Funny things happen in politics during years ending in seven . . . and for 2007, it could be very bad things
THERE'S definitely something about years ending in the number seven in the short history of the Irish state. 1927 was the year Fianna Fail entered the Dail for the first time, in the process copperfastening our fledgling democracy. In 1937, our constitution was introduced. Two decades later, 1957 marked the year that Lemass at long last established his ascendancy in Fianna Fail (though it would be another two years before he succeeded Dev). Meanwhile, 1977 was the year of that disastrous Fianna Fail manifesto that led the country towards a decade-long recession, lifted only by the tough decisions made in '87 by Charlie Haughey and Ray MacSharry. 1997 was the year that the reform of the extraordinarily penal tax regime finally began. And it seems that this year is shaping up to be another to add to the list . . . for all the wrong reasons.
This writer has always been of the optimistic view that, while obviously the enormous growth levels of the past 15 years couldn't continue forever, there could never be a return to the unrelenting grimness of the 1980s in Ireland.
But watching the madness unfold in recent months . . . the country has at times resembled the last days of the Roman empire . . . it's hard to be as confident.
The assumption seems to be that the good times are here forever, regardless of what we do, or don't do, and that is an extraordinarily dangerous situation.
Take, for example, the issue of public-sector pay. At a time when there are clear signs the economy is slowing down and there is an enormous loss of competitiveness in the country, reason seems to have gone out the window.

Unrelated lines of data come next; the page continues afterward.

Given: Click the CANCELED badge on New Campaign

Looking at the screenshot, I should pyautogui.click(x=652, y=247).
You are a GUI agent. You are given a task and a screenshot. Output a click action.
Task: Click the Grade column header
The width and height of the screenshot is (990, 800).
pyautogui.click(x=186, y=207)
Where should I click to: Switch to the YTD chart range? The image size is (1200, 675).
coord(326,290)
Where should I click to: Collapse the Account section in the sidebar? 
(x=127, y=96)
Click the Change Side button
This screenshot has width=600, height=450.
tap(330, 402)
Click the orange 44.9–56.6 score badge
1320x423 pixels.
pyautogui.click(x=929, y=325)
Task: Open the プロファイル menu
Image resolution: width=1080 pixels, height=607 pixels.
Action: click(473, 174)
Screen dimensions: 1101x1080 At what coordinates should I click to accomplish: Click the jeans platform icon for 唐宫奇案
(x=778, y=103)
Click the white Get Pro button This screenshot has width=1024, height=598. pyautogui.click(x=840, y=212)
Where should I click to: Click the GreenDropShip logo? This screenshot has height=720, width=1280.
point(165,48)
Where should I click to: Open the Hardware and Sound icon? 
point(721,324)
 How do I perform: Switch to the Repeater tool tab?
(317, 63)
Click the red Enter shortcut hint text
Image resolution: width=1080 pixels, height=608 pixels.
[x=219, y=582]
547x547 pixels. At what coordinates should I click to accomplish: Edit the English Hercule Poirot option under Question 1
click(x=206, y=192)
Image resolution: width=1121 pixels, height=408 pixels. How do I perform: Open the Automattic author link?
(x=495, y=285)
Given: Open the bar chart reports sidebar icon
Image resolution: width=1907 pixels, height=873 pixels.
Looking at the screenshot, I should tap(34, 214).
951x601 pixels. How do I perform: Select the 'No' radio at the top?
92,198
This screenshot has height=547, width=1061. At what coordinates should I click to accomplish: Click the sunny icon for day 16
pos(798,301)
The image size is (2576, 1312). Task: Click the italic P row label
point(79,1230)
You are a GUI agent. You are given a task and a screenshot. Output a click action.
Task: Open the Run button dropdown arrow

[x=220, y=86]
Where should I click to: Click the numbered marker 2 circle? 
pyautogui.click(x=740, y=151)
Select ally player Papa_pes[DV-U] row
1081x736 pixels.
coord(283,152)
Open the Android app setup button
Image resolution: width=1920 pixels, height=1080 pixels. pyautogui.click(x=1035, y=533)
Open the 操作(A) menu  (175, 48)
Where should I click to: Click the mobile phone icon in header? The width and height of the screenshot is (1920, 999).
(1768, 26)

It's not just the consultants describing a salary of 205,000 a year, plus bonuses of 40,000, as "Mickey Mouse" . . . although the appalling insult to the 99% of PAYE workers who don't come within an ass's roar of that salary is undeniable. It's the overall unrealistic demands that are being made across the board. Leave aside the rights and wrongs of the nurses' current action for a second and consider how the nursing unions imagine they are going to get a 10% pay increase outside benchmarking without every other union in the country demanding a similar rise?
It's not just the nurses; teachers got 13% out of benchmarking last time, but the Association of Secondary Teachers in Ireland recently called on Ictu to renegotiate the pay element of the current social partnership agreement. Ten percent is in danger of becoming everybody's bottom line.
It says something about the state of mind of the public-sector unions that it is "generally accepted" that the staff nurses got a "raw deal" out of the last benchmarking deal when it 'only' got a pay rise of 8%. When was the last time a group of workers in the private sector got a pay rise of 8%?
The widespread acceptance that the nurses have a strong case on the 35hour week is also an eye opener to private sector workers. It's undeniable that, if other professions in the health sector have it, the nurses have a justifiable argument for getting it. But when and why did a 35-hour week become the norm (in a health service that despite billions upon billions being pumped into it, is still creaking)? And sure why stop with the health service, why not introduce a 35-hour week across the entire public sector?
Benchmarking as a concept is a very good idea, which gets around archaic systems of relativities that dominated public-sector pay and helps target sectors genuinely underpaid. But benchmarking . . . comparison with private sector jobs . . . should mean proper account is taken of the guaranteed pension received by public sector workers;
the 35-hour week worked by at least some staff; the longer holidays, the fact that flexi-time and job share arrangements are more readily available and the absolute job security enjoyed by everybody in the public sector.
That is only fair and reasonable, although it patently did not happen with the last benchmarking process which turned out to be the "ATM machine" forecast by the public sector unions.
Back then, at least there was an excuse that the economy was booming and the country seemed awash with dotcom millionaires. This is not the case in 2007 and expectations must be managed accordingly.
The other truly worrying development in recent months has been the auction politics engaged in by all . . . repeat all . . . of the political parties. Something of the order of 30bn in tax cuts and expenditure increases have been promised by the political parties . . . it doesn't seem like that long ago that 30bn was a lot of money.
It was the philosopher George Santayana who famously said that those who ignore history are destined to repeat it. I had always assumed that the lessons of crazy electoral promises, massive budget deficits and caving in to powerful vested interests would never be lost on the political system. How naive was that?
Unless somebody gets a grip, 2007 is shaping up to be 1977-mark II. Let's hope it doesn't take until 2017 to sort out the mess.